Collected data
====================
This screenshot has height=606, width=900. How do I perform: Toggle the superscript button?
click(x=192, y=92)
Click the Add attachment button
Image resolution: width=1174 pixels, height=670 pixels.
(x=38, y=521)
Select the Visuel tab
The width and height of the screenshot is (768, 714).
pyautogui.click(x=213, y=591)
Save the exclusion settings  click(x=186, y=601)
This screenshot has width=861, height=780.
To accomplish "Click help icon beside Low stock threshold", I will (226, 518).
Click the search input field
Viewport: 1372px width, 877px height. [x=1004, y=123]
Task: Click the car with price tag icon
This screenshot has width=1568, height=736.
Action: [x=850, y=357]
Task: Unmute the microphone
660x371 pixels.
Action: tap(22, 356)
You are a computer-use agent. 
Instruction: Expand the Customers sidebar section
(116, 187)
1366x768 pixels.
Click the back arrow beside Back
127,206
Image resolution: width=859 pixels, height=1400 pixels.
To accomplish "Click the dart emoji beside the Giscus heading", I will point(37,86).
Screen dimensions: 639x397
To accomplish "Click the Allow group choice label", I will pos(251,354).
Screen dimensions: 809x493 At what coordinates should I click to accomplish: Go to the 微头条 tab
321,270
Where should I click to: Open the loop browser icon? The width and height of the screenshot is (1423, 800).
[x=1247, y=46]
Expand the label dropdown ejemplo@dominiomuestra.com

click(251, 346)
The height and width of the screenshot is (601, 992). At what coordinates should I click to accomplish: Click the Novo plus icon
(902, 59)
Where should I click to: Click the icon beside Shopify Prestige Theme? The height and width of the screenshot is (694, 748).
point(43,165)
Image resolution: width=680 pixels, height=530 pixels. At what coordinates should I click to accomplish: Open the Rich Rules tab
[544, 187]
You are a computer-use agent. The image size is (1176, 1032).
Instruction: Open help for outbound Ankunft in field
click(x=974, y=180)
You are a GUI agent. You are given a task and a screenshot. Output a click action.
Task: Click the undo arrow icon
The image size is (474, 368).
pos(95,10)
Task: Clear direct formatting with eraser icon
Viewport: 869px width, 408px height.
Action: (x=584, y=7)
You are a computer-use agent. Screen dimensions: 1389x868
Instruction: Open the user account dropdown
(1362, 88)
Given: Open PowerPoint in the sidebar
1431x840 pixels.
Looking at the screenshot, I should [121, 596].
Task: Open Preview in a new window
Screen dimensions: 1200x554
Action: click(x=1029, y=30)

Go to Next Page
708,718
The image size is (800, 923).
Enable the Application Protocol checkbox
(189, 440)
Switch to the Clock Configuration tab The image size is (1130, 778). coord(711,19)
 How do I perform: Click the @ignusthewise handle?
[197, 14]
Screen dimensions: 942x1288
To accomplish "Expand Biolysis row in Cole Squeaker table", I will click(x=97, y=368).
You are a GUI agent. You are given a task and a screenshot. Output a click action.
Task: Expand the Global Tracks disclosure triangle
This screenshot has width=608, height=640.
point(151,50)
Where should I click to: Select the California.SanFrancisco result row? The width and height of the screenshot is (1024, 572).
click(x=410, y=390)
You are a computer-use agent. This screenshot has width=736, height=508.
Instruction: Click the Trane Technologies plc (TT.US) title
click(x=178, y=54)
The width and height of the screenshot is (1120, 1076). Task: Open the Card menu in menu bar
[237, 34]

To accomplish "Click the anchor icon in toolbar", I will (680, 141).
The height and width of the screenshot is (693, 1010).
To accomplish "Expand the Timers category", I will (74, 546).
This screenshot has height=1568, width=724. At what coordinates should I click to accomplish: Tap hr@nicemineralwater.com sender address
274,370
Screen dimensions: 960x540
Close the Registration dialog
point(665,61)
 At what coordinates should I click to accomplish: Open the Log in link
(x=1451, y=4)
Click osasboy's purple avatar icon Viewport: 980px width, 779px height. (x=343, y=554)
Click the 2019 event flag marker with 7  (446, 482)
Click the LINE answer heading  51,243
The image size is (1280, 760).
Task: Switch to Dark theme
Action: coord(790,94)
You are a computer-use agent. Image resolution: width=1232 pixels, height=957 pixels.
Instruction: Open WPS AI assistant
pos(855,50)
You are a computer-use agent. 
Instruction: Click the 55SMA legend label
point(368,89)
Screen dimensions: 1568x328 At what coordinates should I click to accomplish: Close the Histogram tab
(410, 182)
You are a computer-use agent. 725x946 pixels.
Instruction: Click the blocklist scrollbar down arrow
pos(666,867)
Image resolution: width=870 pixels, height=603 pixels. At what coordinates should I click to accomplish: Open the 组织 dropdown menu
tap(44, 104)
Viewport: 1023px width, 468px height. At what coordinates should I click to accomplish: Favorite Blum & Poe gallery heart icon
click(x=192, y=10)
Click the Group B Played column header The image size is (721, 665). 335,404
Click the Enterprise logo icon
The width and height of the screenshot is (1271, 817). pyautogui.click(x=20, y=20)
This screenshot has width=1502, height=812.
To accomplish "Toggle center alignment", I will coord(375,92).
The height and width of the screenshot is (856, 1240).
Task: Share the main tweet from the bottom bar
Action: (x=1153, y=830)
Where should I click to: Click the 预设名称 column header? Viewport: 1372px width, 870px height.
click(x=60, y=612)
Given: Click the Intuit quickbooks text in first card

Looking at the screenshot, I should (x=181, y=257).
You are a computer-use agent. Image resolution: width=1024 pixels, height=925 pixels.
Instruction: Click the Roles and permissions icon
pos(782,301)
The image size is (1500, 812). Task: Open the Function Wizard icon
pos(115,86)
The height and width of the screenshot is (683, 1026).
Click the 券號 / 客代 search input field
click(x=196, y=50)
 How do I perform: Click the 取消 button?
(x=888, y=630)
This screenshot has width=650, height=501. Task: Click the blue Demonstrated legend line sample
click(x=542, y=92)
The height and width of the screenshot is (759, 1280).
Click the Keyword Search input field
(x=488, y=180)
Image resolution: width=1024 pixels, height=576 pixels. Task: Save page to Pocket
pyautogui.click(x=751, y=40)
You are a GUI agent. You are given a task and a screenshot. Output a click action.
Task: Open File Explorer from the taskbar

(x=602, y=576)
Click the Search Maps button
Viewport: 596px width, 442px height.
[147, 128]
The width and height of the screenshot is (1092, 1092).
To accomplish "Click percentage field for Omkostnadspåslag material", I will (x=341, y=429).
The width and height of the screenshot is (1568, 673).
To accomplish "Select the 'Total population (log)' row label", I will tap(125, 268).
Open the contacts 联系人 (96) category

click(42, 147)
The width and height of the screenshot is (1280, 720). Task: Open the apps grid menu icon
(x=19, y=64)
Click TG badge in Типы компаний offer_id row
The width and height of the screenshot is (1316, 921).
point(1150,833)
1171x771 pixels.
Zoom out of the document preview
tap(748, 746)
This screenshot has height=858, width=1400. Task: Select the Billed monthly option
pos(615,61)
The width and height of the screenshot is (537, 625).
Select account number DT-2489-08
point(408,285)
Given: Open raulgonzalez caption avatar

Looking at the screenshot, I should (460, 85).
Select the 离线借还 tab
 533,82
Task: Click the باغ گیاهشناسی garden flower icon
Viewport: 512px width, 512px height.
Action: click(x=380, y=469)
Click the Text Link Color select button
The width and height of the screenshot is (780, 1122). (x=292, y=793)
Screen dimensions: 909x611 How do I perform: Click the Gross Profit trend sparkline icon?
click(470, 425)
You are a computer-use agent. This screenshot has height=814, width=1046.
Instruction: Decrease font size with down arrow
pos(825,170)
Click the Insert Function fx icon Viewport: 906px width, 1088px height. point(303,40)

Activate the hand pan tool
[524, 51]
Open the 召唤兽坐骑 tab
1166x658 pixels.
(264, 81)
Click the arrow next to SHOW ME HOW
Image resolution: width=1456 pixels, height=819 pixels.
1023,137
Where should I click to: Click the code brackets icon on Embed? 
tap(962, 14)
====================
What the exercise asks> Set aside each line above that includes the string "computer" and report it.

Completed task>
You are a computer-use agent. 
You are a computer-use agent. The image size is (1176, 1032).
You are a computer-use agent. Screen dimensions: 1389x868
You are a computer-use agent. This screenshot has width=736, height=508.
You are a computer-use agent. Image resolution: width=1232 pixels, height=957 pixels.
You are a computer-use agent. 
You are a computer-use agent. 725x946 pixels.
You are a computer-use agent. Image resolution: width=1024 pixels, height=925 pixels.
You are a computer-use agent. This screenshot has height=814, width=1046.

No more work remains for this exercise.